As part of the Risky Nights series, the show ran from Oct. 9 to 14. The scene was set at a high school party where a fight which ends with tragic results left witnesses with differing accounts of what happened. The play reflected how our biases can impact our perceptions.
For student actor Matisse Quaglia, the project provided an opportunity to put his ideas on stage. Quaglia drew from his own experiences in high school to contribute to the story.
“It’s really empowering because it lets me know that my story is valuable and that people want to hear about parts of what has brought me here today,” Quaglia said.
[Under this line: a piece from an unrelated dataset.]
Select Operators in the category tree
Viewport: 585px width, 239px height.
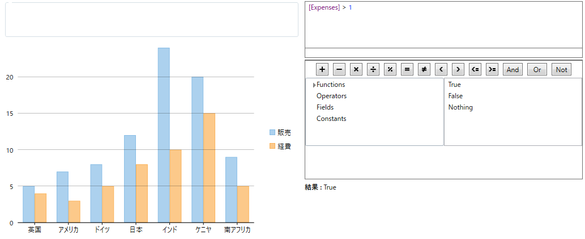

“It’s definitely given me the tools to say, ‘yeah, I can create my own show,’ I know roughly how to set lighting, sound, props, and then acting and bringing a good team together.”
Rachel Aberle returns to Langara
Rachel Aberle, Studio 58 graduate from 2009, returned to Langara to direct the show providing guidance to students through their collective creative process. Aberle was one of just three professionals, all Studio 58 graduates, who worked on the project with current students.
This is Aberle’s first time back at Langara working with current students in a professional role.
“It was really great to see them take ownership of the creation of the piece. Whether it was the writing, or you know they also did all of the production elements, sourced costumes, hung the lights, designed lighting looks,” Aberle said. “The students I had really embraced it.”
Student performer Lauren Preissel, who is in her fourth term, said she learned how to use her own personal life experiences to figure out how to write her character.
“My character for sure is crafted from me,” she said, adding it was an amplified version of herself.
“It was pretty vulnerable for me get up there and do that.”